Over the July 9-10 weekend, the New South Wales Labor conference failed to produce a motion in support of equal marriage rights. The conference instead voted to send the decision to the ALP national conference that is to be held in December.
This motion passed despite the fact that all other ALP state conferences have passed motions in support of reforming the law to grant equal marriage rights. It also came two weeks after New York legalised same-sex marriage on June 24.
NSW Labor general secretary Sam Dastiyari introduced the motion to the conference. The motion read: “The conference welcomes the removal of discrimination against same-sex couples in state and federal law. Conference notes the branches motions about same-sex marriage. Conference refers the issue of same sex marriage to national conference.”
It was seconded by openly lesbian MLC Penny Sharpe, who also said it was not the motion she personally wanted.
The equal marriage rights movement urges supporters of same-sex marriage in all political parties, including the ALP and the Liberal Party, to openly declare their support, despite the position of their political parties.
The open support of members of parliament plays an important role in the push for reform and also drives other members of such parties to change their views.
During the past year, many members of the Labor Party have declared their support for equal marriage rights, including MPs Tanya Plibersek, Anthony Albanese and union leader Paul Howes.
These declarations of support were largely due to the push of the equal marriage rights movement throughout 2010, reflected in the large numbers in attendance at rallies and media stunts.
At the South Australian Labor conference in November, openly lesbian Senator Penny Wong seconded a strong motion of support for equal marriage. The motion also addressed the sex and gender diverse community.
It said the South Australian ALP called on “the ALP national conference … to support the legal right of all adult couples in Australia to be married if they so choose, and for that marriage to be recognised and registered by law in Australia, regardless of the sexual orientation, or gender, of the parties to the marriage”.
Wong broke her silence on the issue, vowing to support equal marriage rights at the next ALP national conference.
Similar motions of support came out of other ALP state conferences. The Victorian ALP conference in May did not debate the issue of same-sex marriage because it did not have the numbers to form a quorum. But the branch has a standing motion of support for equal marriage.
NSW’s failure to support marriage equality is not in touch with the general Australian public, 75% of which expect same-sex marriage to be legalized, according to a recent Galaxy poll.
The same poll said 62% of Australians support marriage equality — the number among young people is 80%. Seventy-eight percent of Australians believe there should be a conscience vote on the issue.
More and more countries are legalising same-sex marriage, and the pressure must be kept on the Australian government to follow suit.

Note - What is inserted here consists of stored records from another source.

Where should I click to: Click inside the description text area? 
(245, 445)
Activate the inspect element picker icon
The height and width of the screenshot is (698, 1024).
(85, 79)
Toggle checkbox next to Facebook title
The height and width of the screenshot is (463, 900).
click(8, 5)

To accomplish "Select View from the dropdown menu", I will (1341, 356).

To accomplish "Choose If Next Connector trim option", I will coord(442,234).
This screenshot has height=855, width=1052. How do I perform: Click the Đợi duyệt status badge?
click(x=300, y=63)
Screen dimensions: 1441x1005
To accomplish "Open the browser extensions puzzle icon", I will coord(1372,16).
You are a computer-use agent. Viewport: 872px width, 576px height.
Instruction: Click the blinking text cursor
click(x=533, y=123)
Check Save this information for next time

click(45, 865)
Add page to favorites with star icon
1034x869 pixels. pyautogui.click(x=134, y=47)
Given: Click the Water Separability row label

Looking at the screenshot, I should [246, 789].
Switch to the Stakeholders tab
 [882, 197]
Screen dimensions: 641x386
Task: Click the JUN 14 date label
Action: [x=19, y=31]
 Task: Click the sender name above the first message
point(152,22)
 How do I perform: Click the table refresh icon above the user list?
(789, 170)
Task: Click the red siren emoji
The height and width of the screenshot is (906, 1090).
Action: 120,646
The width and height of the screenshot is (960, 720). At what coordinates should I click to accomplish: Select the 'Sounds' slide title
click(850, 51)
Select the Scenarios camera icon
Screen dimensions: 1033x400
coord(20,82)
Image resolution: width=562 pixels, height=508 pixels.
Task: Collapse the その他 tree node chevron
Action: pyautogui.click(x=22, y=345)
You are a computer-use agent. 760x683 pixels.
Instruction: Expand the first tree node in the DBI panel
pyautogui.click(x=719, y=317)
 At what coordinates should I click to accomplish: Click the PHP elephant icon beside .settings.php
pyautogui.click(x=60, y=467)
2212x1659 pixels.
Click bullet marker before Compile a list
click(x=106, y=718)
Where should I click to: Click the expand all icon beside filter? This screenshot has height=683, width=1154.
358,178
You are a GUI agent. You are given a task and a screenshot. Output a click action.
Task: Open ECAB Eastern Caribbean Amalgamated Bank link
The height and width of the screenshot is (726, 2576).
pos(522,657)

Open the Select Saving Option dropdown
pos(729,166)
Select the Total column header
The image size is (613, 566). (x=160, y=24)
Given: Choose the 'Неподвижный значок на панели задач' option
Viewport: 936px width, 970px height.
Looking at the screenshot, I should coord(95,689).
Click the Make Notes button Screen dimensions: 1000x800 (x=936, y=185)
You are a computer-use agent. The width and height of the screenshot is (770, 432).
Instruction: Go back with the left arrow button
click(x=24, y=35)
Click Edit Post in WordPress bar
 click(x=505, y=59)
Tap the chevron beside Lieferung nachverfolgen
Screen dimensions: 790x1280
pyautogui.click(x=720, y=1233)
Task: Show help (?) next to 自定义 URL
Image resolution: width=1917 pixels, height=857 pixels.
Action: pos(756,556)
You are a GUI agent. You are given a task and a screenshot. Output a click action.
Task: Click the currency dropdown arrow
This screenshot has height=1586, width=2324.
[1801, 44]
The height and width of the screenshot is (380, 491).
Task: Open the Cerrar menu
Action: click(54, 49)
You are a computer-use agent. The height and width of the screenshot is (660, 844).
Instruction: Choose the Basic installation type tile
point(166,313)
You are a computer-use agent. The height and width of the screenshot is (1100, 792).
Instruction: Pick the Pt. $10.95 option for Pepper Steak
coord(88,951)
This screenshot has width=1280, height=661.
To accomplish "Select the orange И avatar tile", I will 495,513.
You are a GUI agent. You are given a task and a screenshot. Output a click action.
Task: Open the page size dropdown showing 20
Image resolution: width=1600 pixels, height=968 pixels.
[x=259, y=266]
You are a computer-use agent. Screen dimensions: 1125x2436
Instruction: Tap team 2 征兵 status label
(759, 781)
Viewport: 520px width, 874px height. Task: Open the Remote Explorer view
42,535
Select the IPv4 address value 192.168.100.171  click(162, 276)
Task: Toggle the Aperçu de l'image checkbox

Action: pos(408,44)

Prime Minister Julia Gillard has previously said that she does not support marriage equality and reiterated this earlier this month.
On July 7, Prime Minister Julia Gillard also told Sky News: “What the national conference does is it sets the platform, the aspirations for our political party. But always Labor caucus in government makes decisions on government policy.”
This implied she may ignore a national conference decision to change ALP same-sex marriage policy.
With Australians overwhelmingly in support of marriage equality and a looming national conference decision to overturn ALP policy on the issue possible, the Gillard government should recognise this shift in public sentiment.
If the aspirations of Gillard’s own political party and the clear support of the public are not enough to incite reform, then this highlights a shameful and dangerous situation for Australia’s democracy.
The next National Day of Action for equal marriage rights is on August 13, with rallies across the country.
Supporters are urged to take to the streets to continue to show their support. Rallies in August 2010 reached numbers of more than 2000 people in some cities.
At the South Australian ALP conference, Wong criticised the Greens, and in turn presumably others, for “shouting about” equal marriage, rather than advocating for change in different ways.
However, the reality is these rallies, and the open and public presence of supporters, have largely been responsible for the mounting pressure on the government to reform the Marriage Act.
Australian Marriage Equality national convener Alex Greenwich also encourages same-sex marriage supporters to “email, phone, and meet with our parliamentarians”.
There will also be a convergence on the national ALP conference on December 3, which aims to show Labor exactly what the public thinks on the issue.
There will be a rally and march outside the conference at midday and supporters of equal marriage rights from all over the country are urged to attend.